An Autumn's trip to Frieze


Last week, a knock at the door, with an invitation to go watch Bath play Exeter on Friday night, “sorry, can’t, I’m off to an art fair, it’s work”.

It’s work. Actually it is. But, a trip to Regent’s Park during first week of October for Frieze is one of life’s better gigs.

I’m going to put it out there, I love Frieze. A working lifetime of trade shows for clothing, watches, cars and the like has in the main immunised me against the charms of booths and the collective showing of wares, but Frieze for some reason gets to me. 

There is a charm to the idea of walking round perusing pieces of art, working out where you would put them in the house, knowing full well that you have not bought a Euromillions ticket in quite some time. And, it’s hot, far too busy and thoroughly disorientating, like nightclubs you thought you’d left behind.

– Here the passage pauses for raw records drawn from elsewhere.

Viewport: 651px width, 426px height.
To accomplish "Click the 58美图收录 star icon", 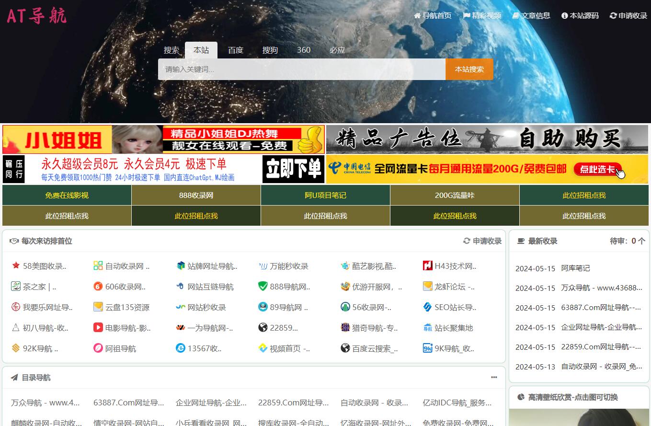I will (x=16, y=265).
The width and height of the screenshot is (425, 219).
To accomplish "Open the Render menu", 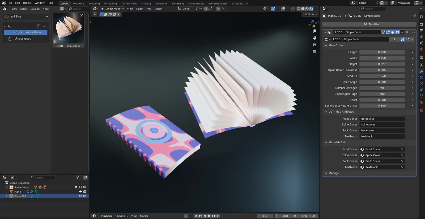I will click(27, 3).
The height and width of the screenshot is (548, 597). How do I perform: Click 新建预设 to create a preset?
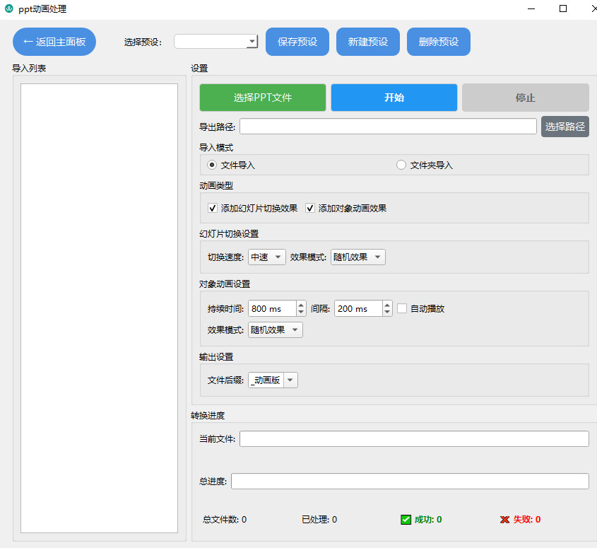pos(367,42)
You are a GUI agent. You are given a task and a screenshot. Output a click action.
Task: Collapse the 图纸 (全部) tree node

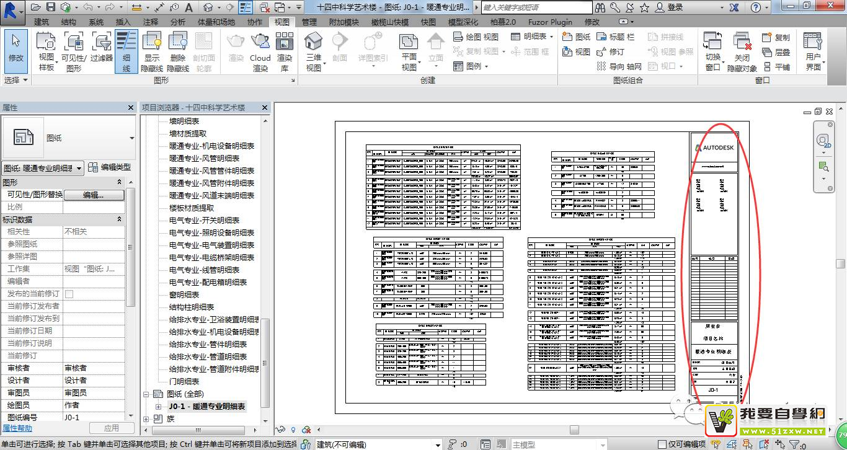click(147, 394)
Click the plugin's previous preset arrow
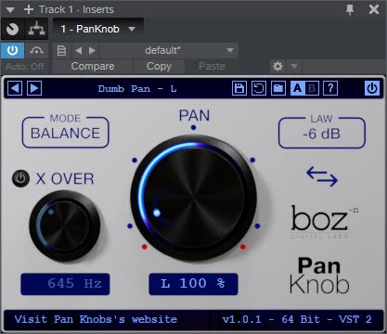The height and width of the screenshot is (334, 387). point(15,89)
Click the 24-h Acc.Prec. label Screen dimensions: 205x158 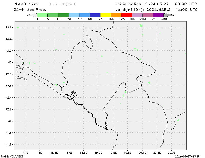(30, 9)
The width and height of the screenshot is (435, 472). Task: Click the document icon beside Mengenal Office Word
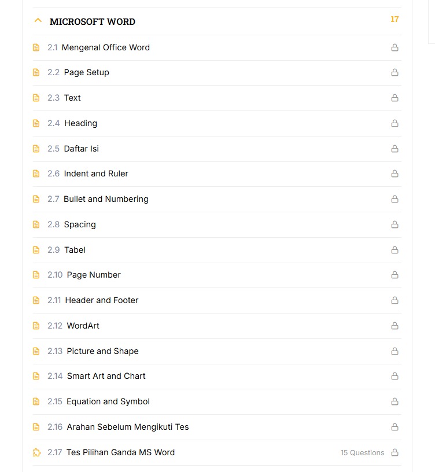(x=36, y=47)
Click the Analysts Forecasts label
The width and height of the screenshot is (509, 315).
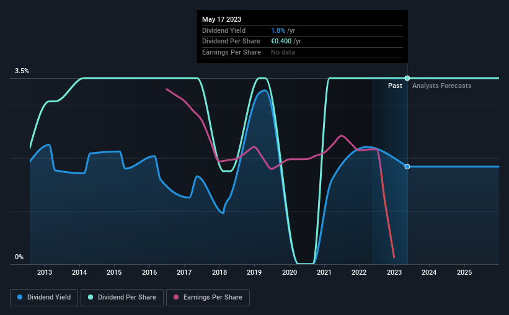(442, 86)
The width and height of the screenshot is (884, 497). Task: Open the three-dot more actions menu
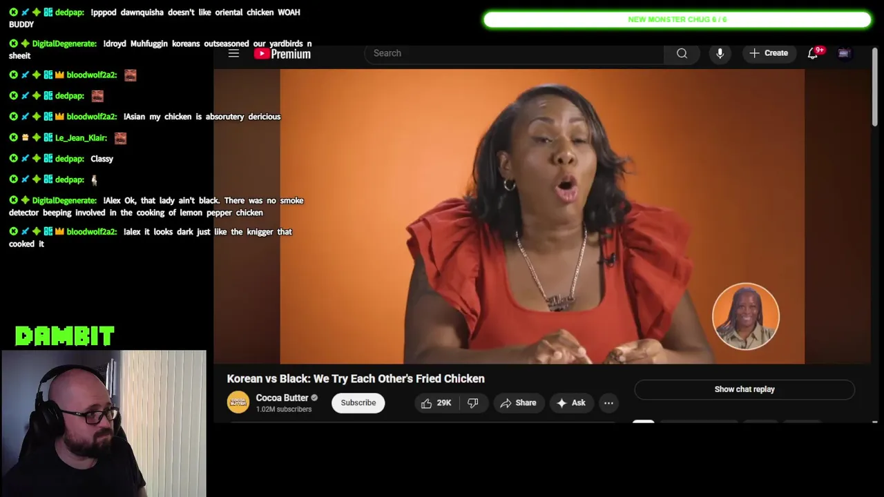(x=608, y=403)
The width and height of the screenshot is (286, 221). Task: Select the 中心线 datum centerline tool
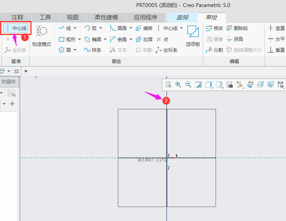pos(16,28)
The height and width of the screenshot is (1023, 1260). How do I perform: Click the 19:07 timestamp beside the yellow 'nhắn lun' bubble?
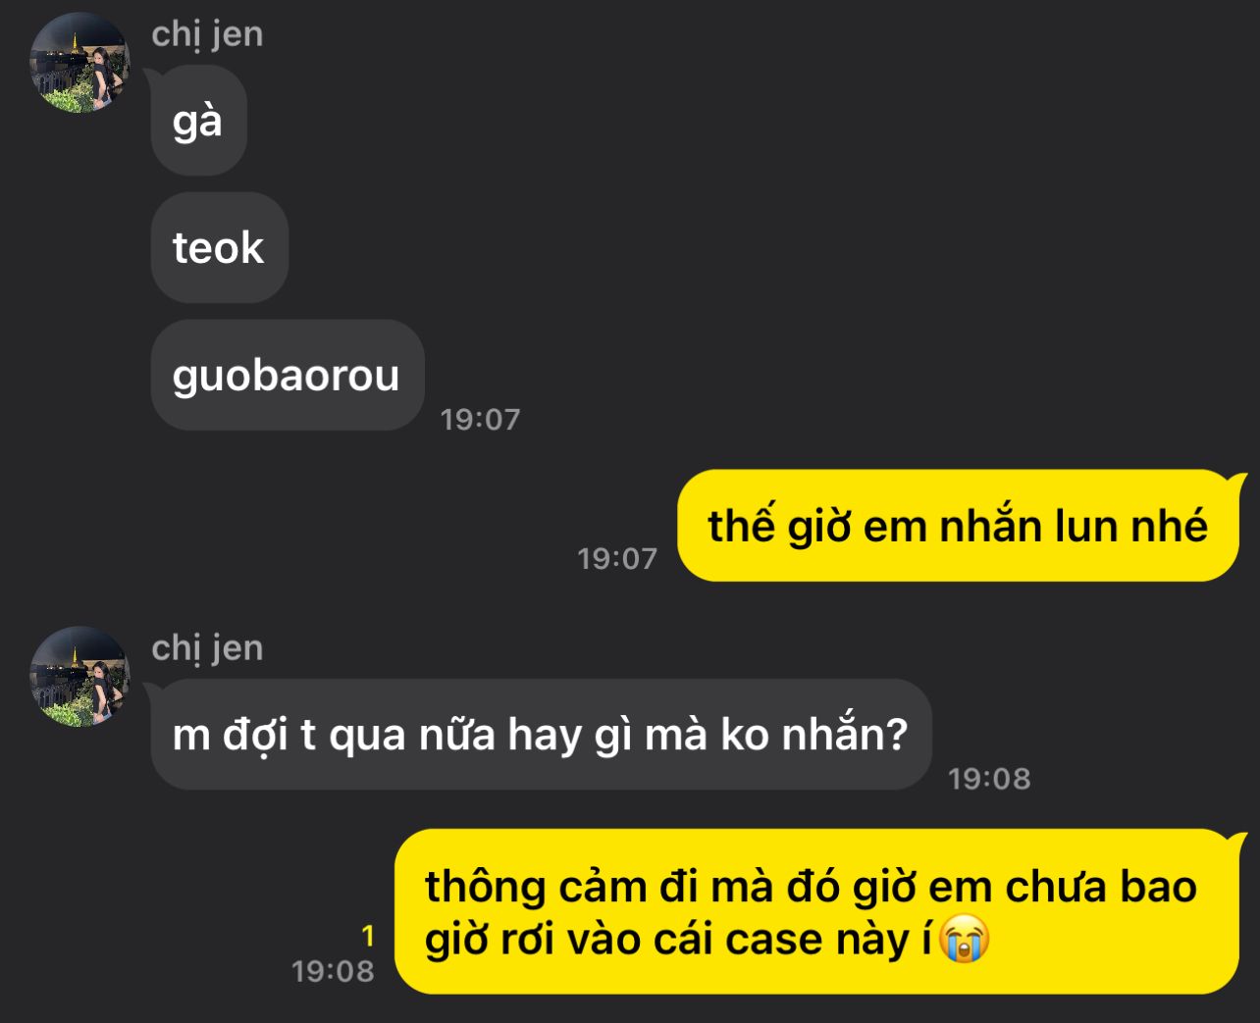(x=617, y=558)
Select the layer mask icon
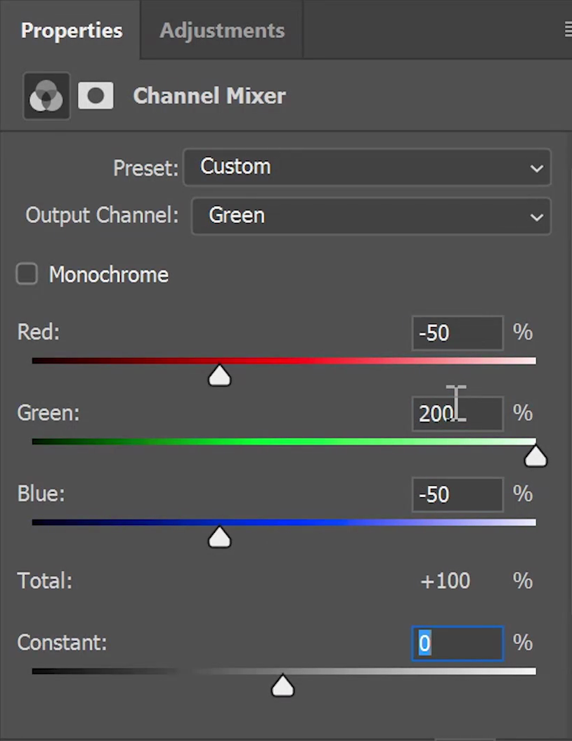The width and height of the screenshot is (572, 741). click(x=96, y=96)
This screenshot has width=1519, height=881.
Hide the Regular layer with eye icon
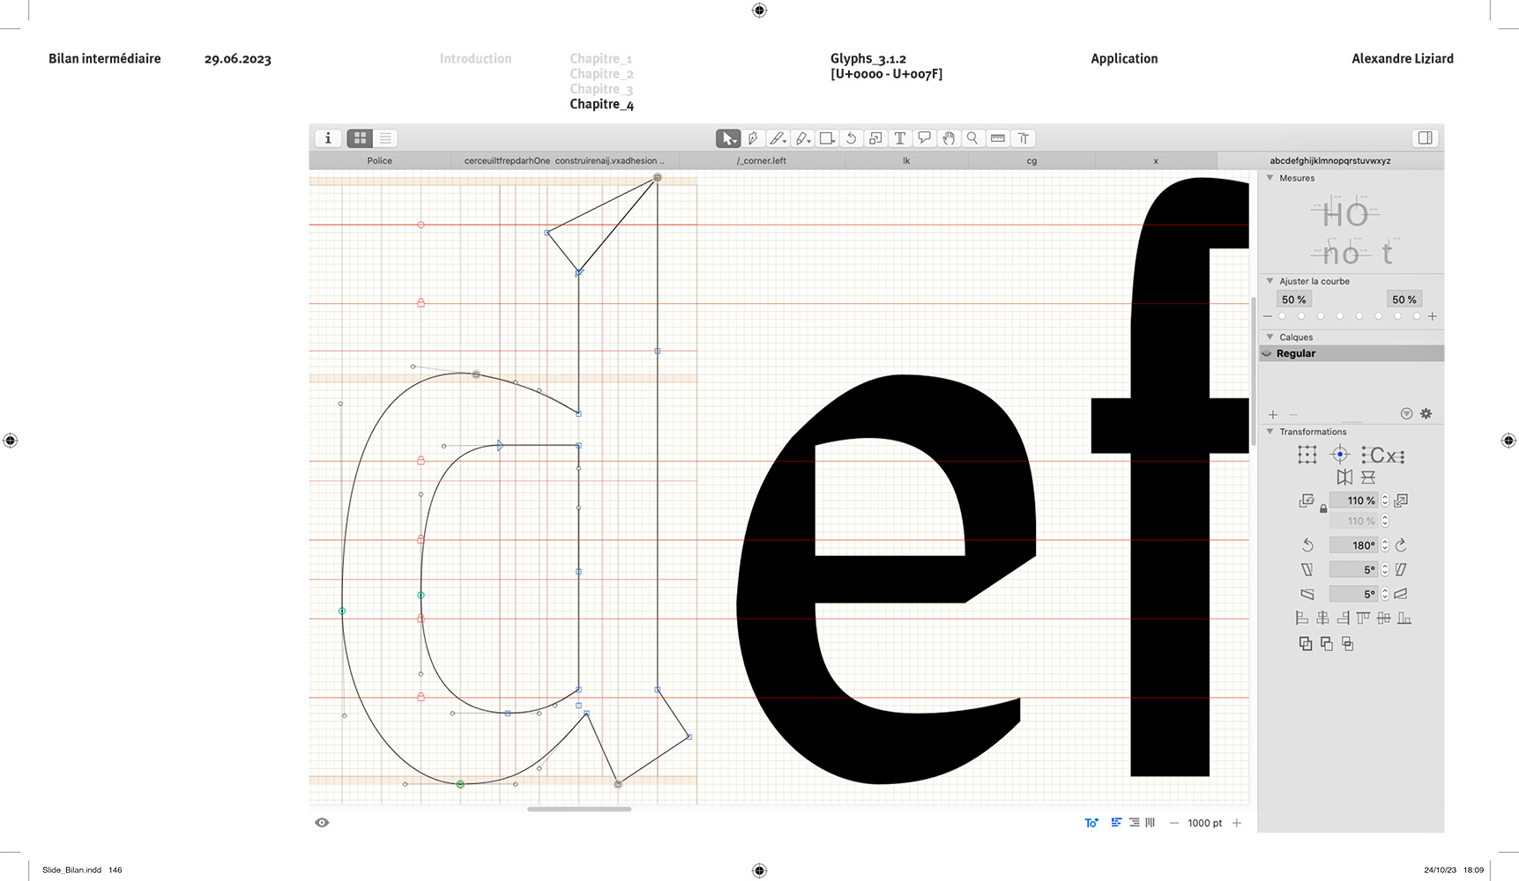pos(1268,353)
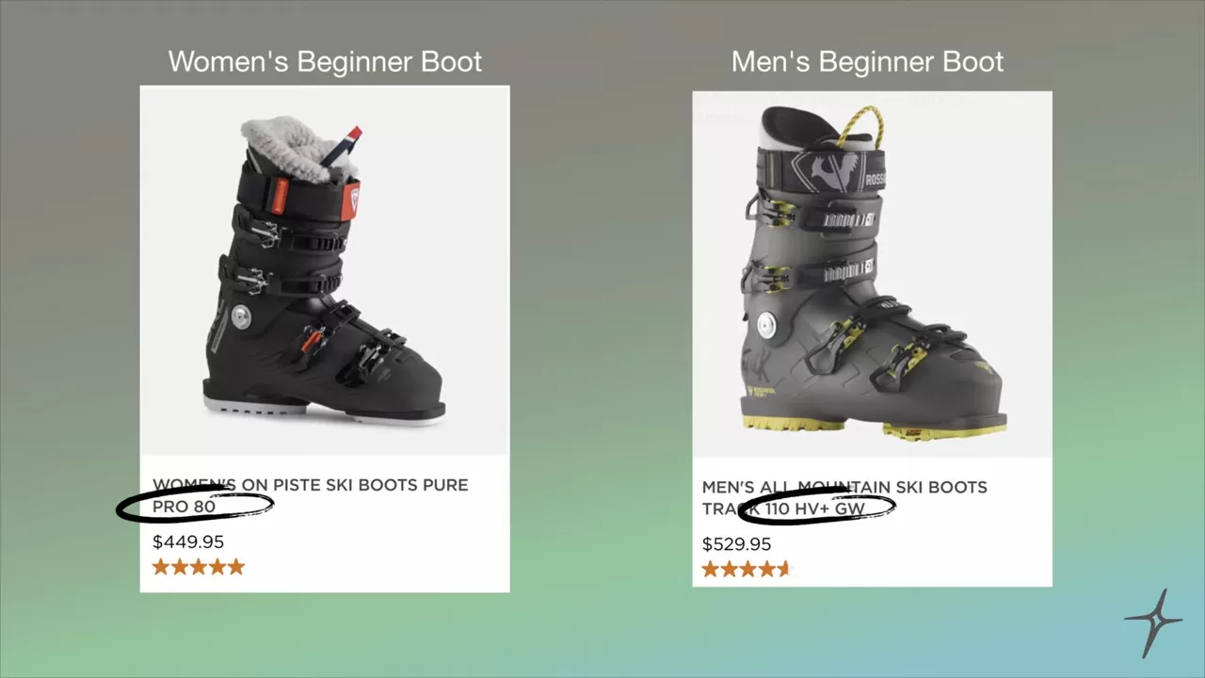Click the red Rossignol badge on women's boot cuff

(350, 201)
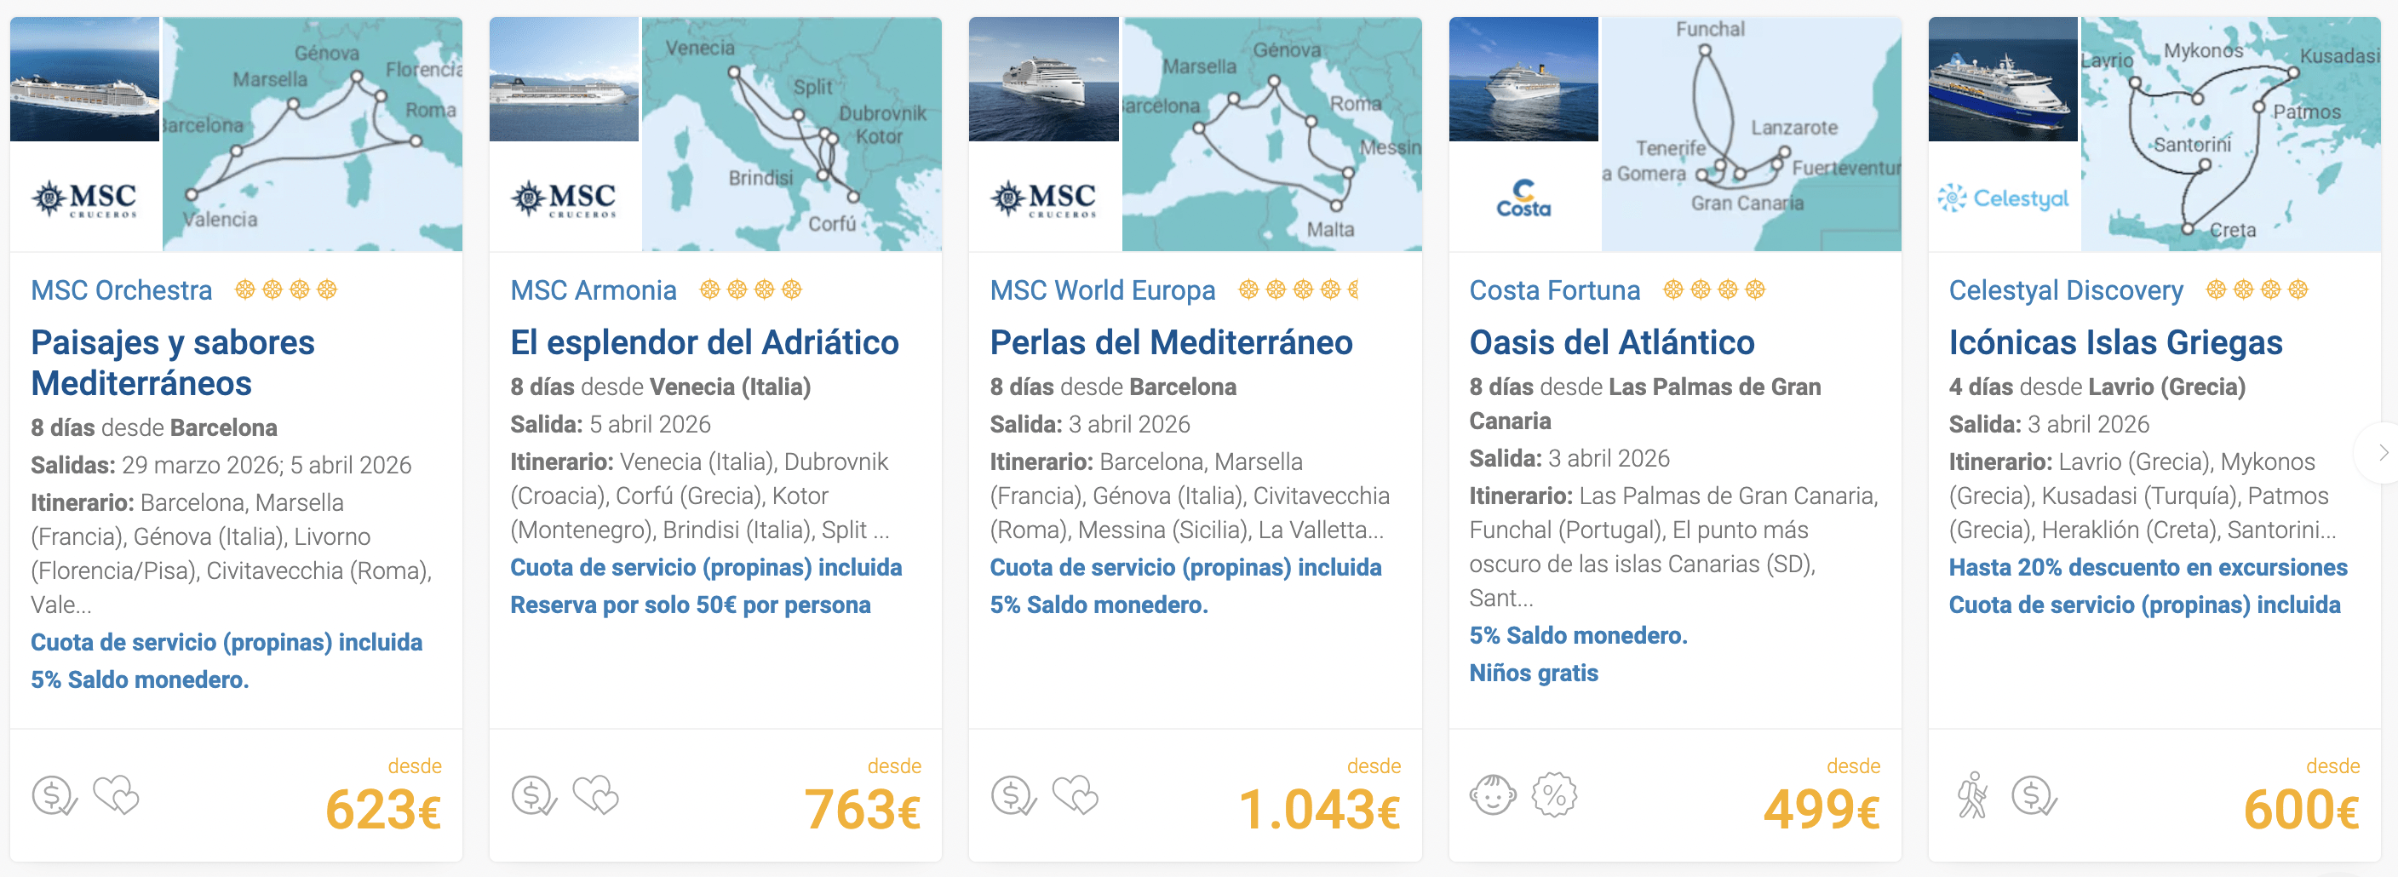Click Celestyal Discovery itinerary map thumbnail
2398x877 pixels.
pos(2230,134)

Essentially the collective modern experience squashed and distilled into two or three hours. Sensory overload on too much sugar. 

A sub note, the people watching, wow. No preening, no posing, no subterfuge, it’s all out on the table. This is us, we don’t care, neither should you. It’s no wonder that for many of London’s chicest retail establishment Frieze week is approaching Christmas. 

Then you leave, cross the park and head to Frieze Masters and it’s the chicest house warming you’ve ever been to. Pale grey walls, that expensive municipal carpet that you know you couldn’t afford a metre of, and some of the choicest pieces of art you’ll ever see. Auerbach’s Primrose Hill sat a mere 15 yards from a Picasso you have never, nor will ever, see again.